TASKS TO CARRY OUT:
**1)** Return, word for word, the part of the ancient metagenomics passage between "The soul connected" and "anything is wrong.", inclusive.
**2)** List the steps of the standard pipeline that the ancient metagenomics passage names.
**3)** Write what comes next in the ancient metagenomics passage, starting after its final sentence.

GIVEN PASSAGE:
^^^^

The standard framing of ancient metagenomics treats temporal separation as genomic separation: ancient sequences are damaged, short, and diverged from modern counterparts. This framing breaks in a specific and important case. Some microbial populations show evolutionary stasis across thousands of years—the same lineage, the same functional repertoire, the same niche, with population-level genomic variation that spans the ancient-modern boundary. In this regime, an ancient MAG and a modern MAG from the same population can share greater than 99% average nucleotide identity. They are not different organisms. They are temporal snapshots of the same organism. ANI cannot separate them.
This is not a corner case. Sediment metagenomics routinely recovers reads from both the ancient layer and modern surface contamination. If the resident microbial population has been continuously present, both sources map to the same reference. The standard pipeline—assemble, bin, annotate—will produce a single MAG from two temporally distinct pools of DNA. The ancient material contributes deaminated reads; the modern material contributes clean reads; the assembled bin looks like a single genome with slightly elevated C→T rates at fragment termini. Nothing in the assembly or binning step flags the problem, because the problem is invisible to any method that treats the genome as the unit of analysis.
What the damage signal carries
DNA damage is the only temporal marker that survives into the binning workflow. C→T deamination at single-stranded overhangs, modeled by the Briggs parameters δss and δds, accumulates at a rate that depends on burial conditions but carries a clear directional signal: higher damage means older DNA. For a population-variable gene—a gene where allele frequencies differ between ancient and modern time points—the reads carrying the ancient allele will have higher damage than reads carrying the modern allele. This is the signal. A damage-aware expectation-maximization model can use it to estimate the proportion of ancient versus modern reads contributing to each genomic region, and thereby reconstruct the population structure at each time point separately.
The soul connected this to AMBER’s TemporalProfile architecture. The EM model is not a convenience to improve coverage estimates—it is the only method with the theoretical apparatus to separate two temporally distinct populations that share a genomic background. In the stasis regime, a tool that ignores damage is not producing noisy output. It is producing the wrong answer with no indication that anything is wrong.

^^^^

DATA EXTRACTS:
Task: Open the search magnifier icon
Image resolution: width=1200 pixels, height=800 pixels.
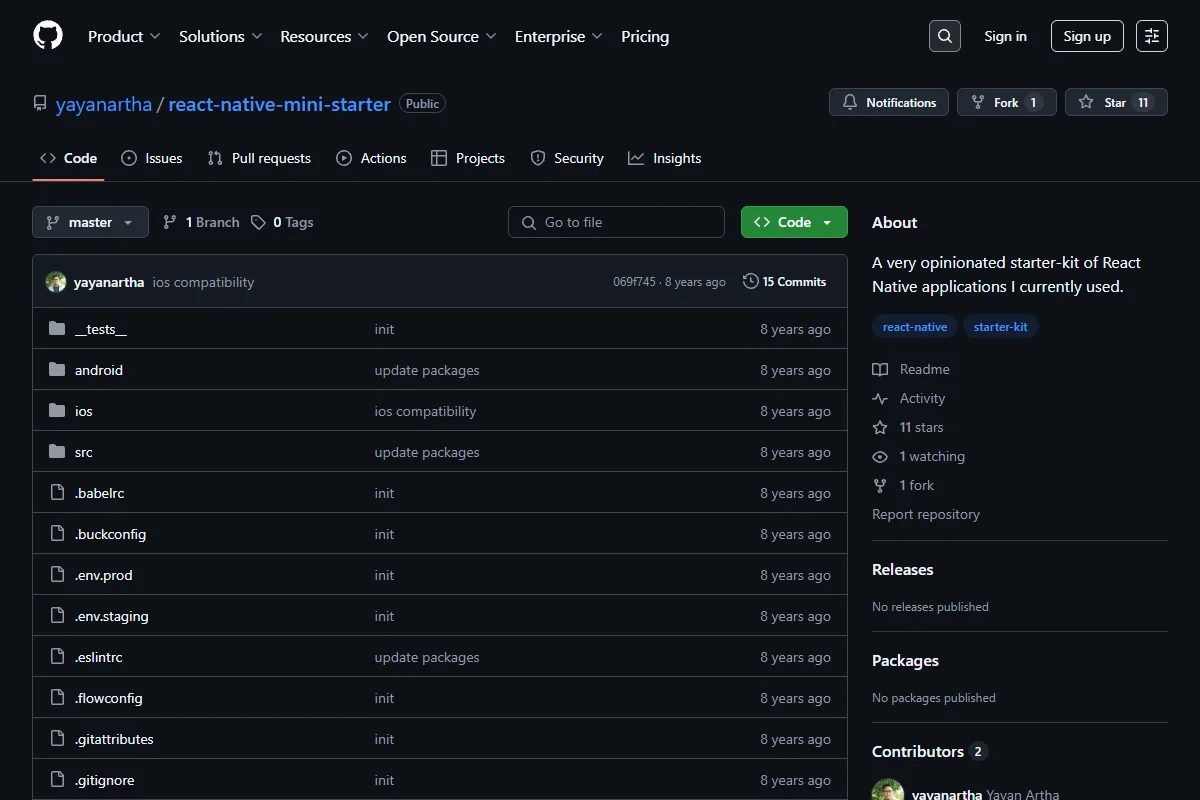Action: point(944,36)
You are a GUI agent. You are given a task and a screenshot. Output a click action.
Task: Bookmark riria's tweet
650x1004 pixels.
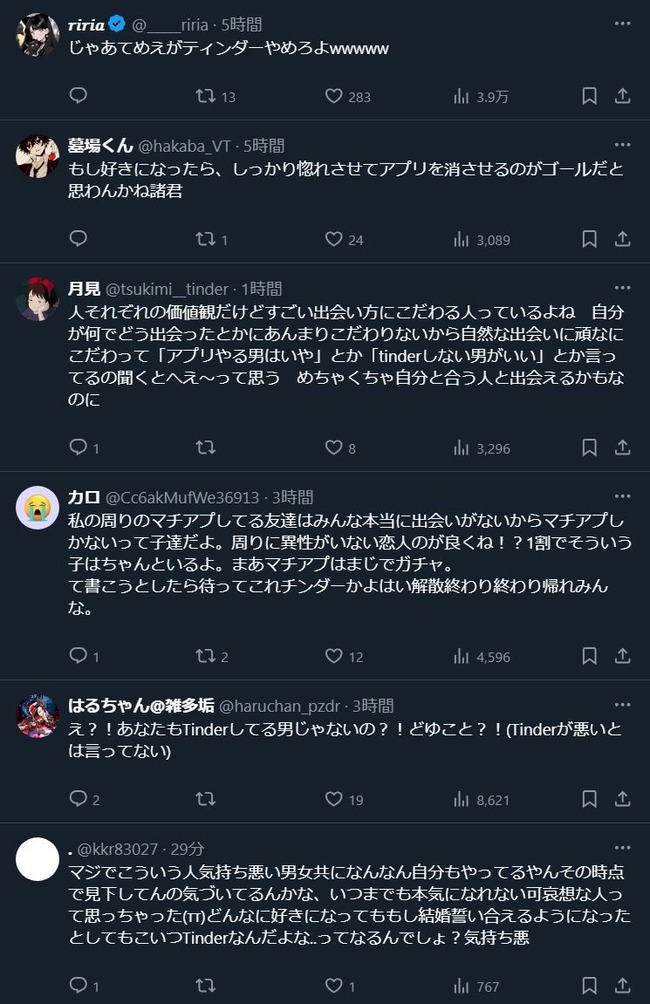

^^^^

ANSWERS FOR THE TASKS:
**1)**
The soul connected this to AMBER’s TemporalProfile architecture. The EM model is not a convenience to improve coverage estimates—it is the only method with the theoretical apparatus to separate two temporally distinct populations that share a genomic background. In the stasis regime, a tool that ignores damage is not producing noisy output. It is producing the wrong answer with no indication that anything is wrong.

**2)** assemble, bin, annotate

**3)**
The unoccupied gap
No published tool does damage-aware recovery of population-variable genes from ancient metagenomes. The existing toolchain covers adjacent territory: mapDamage and metaDMG estimate damage parameters per taxon; PyDamage scores contigs as ancient or modern; PMDtools filters reads by per-read PMD score. None of these feed the damage probability into the gene-level or bin-level analysis in a way that can recover temporally stratified allele frequencies. The most temporally informative genes—those where allele frequencies have shifted between ancient and modern populations—are precisely the genes where read-level damage filtering performs worst, because each individual read carries too little signal to be classified confidently. The signal is in the aggregate pattern across reads, not in any single read. Recovering it requires exactly the kind of EM deconvolution that standard pipelines do not implement.
The soul also flagged a compounding problem from Dream #52 on sediment authentication: in ancient sediment contexts, contaminating DNA may itself be ancient, carried from adjacent horizons by bioturbation. A deaminated contaminant from a different time point passes all standard authentication filters. The AuthentiCT paper notes that if contaminating DNA is aged, contamination will be systematically underestimated. For population-variable analyses this is not a secondary concern—it is the regime where temporal deconvolution is most needed and least reliable.